Goal: Copy out all the lines of these records, requests included, and shift every coordinate in the answers by -145. Leave the pictures out.
↓↓↓
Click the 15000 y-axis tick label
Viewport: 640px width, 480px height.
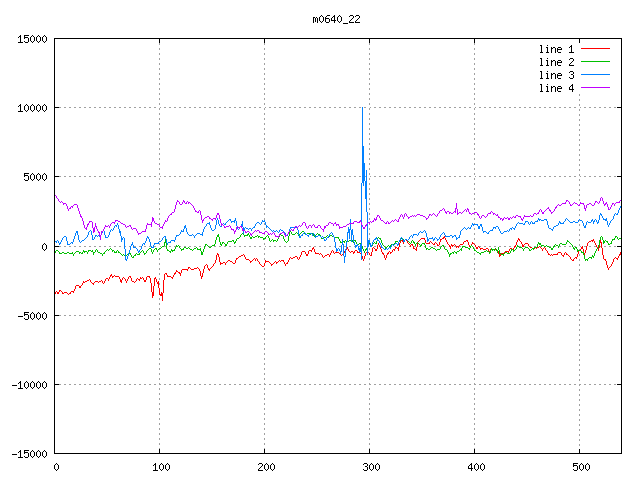click(31, 39)
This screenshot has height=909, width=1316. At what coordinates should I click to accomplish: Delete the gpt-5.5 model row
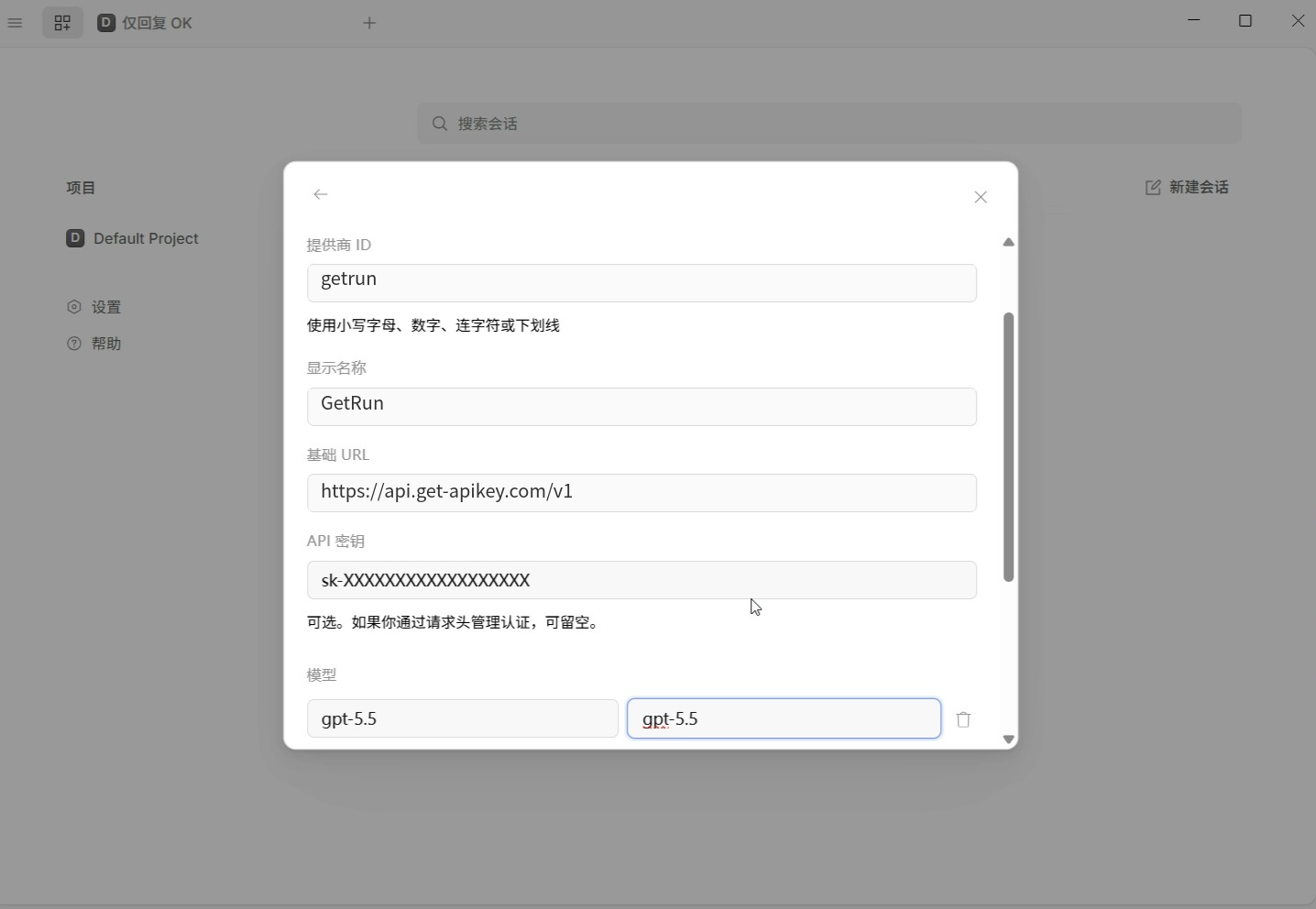click(x=963, y=719)
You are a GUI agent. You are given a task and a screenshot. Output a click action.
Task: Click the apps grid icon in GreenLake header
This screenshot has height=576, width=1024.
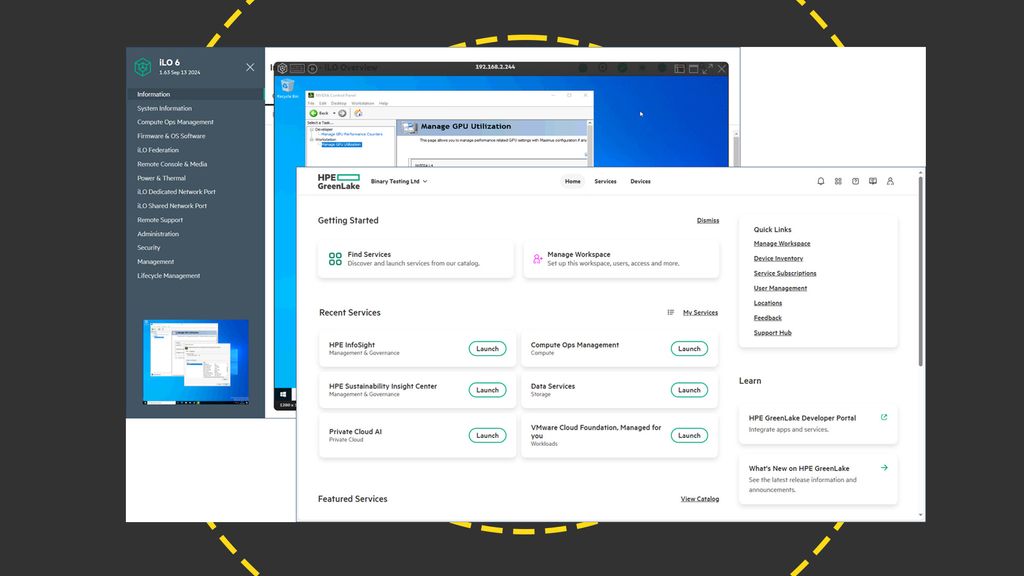click(x=840, y=181)
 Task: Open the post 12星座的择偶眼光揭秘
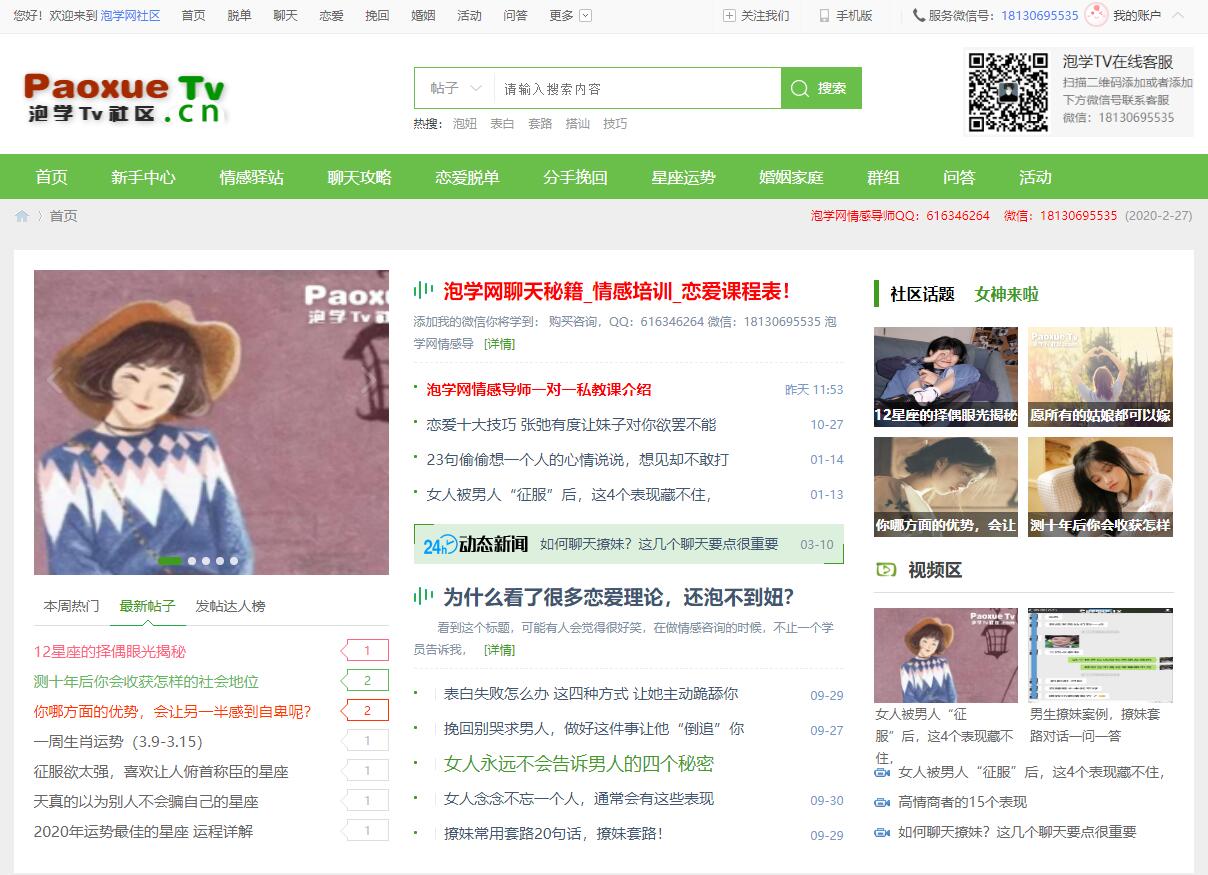(110, 651)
↑↑↑
The completed task:
Click the 15000 y-axis tick label
Viewport: 640px width, 480px height.
click(-114, -106)
This screenshot has height=909, width=1316. At what coordinates should I click to accomplish: Delete the gpt-5.5 model row
click(x=818, y=574)
You are a GUI agent. You are given a task and a screenshot. Output a click action.
Task: Click the apps grid icon in GreenLake header
This screenshot has height=576, width=1024.
click(x=695, y=36)
 Task: Open the post 12星座的择偶眼光揭秘
(-35, 506)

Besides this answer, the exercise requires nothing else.